Gloves average selling prices (ASPs) are also trending downwards due to increasing global production.

Meanwhile, Hartalega Holdings Bhd’s 1QFY22 net profit soared 928.4% year-on-year to RM2.26 billion from RM219.7 million.

Thong said the move could possibly affect plantation counters, which currently saw crude palm oil (CPO) prices trading near record levels. 

CPO futures hit RM5,000 per tonne for the first time last week amid concerns over tight edible oil supplies and bullish demand ahead of the Deepavali festival celebration.

At the close, Top Glove and Hartalega were in positive territory after recent downtrends.

Heavyweights CIMB Group Holdings Bhd gained 11 sen to RM5.11, Telekom Malaysia Bhd was 28 sen stronger at RM5.96, Public Bank Bhd expanded five sen to RM4.16, Axiata Group Bhd was 10 sen higher at RM4.10 and Hartalega jumped 25 sen to RM5.97.

Malayan Banking Bhd and Digi.Com Bhd rose seven sen to RM8.23 and RM4.35 respectively, while RHB Bank Bhd added 14 sen to RM5.55.

As for the active counters, Sapura Energy Bhd and KNM Group Bhd were flat at 10.5 sen and 23 sen respectively, while AYS Ventures Bhd improved 12.5 sen to 87 sen. 

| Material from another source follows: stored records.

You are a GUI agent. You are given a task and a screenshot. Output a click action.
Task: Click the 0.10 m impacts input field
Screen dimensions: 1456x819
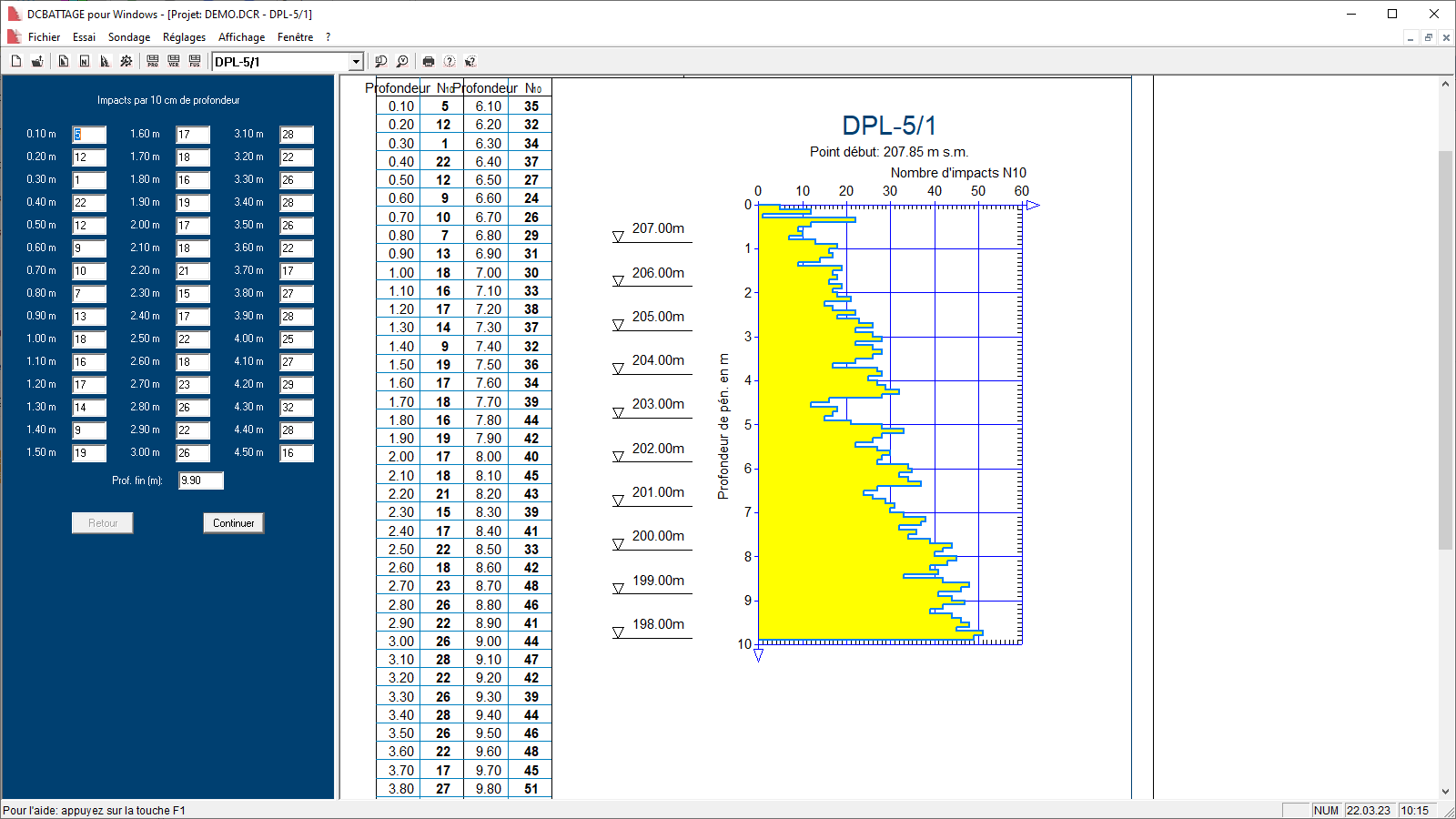(89, 135)
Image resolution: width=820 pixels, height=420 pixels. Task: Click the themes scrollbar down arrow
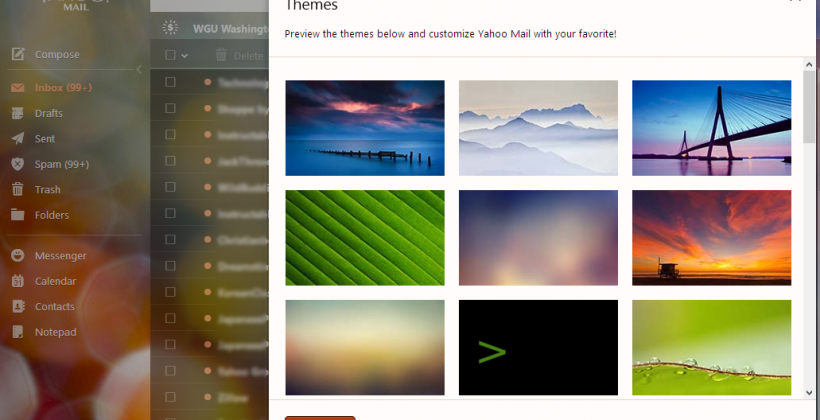point(809,392)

On the index board, the FBM Emas Index was higher by 80.37 points at 11,652.65, the FBMT 100 Index edged up 79.14 points to 11,293.11, the FBM Emas Shariah Index added 62.02 points to 12,748.31 and the FBM 70 was 51.48 points better at 15,247.51.

However, the FBM ACE declined 16.53 points to 7,190.18.

Sector-wise, the Financial Services Index soared 189.34 points to 15,542.8, the Industrial Products and Services Index bagged 0.24 of-a-point to 211.01, and the Plantation Index shed 39.30 points to 7,004.11.

The Main Market volume narrowed to 3.59 billion shares worth RM3.14 billion compared with 4.33 billion shares worth RM3.28 billion on Monday.

Warrants turnover slipped to 406.1 million units worth RM50.59 million against 415.43 million units worth RM61.55 million.

The volume on the ACE Market eased to 1.19 billion shares worth RM355.41 million from 2.15 billion shares worth RM533.57 million previously.

Consumer products and services counters accounted for 568.51 million shares traded on the Main Market, industrial products and services (1.31 billion), construction (149.57 million), technology (269.24 million), SPAC (nil), financial services (82.03 million), property (277.52 million), plantation (61.35 million), REITs (8.62 million), closed/fund (191,000), energy (645.66 million), healthcare (90.26 million), telecommunications and media (31.98 million), transportation and logistics (76.42 million), and utilities (14.88 million).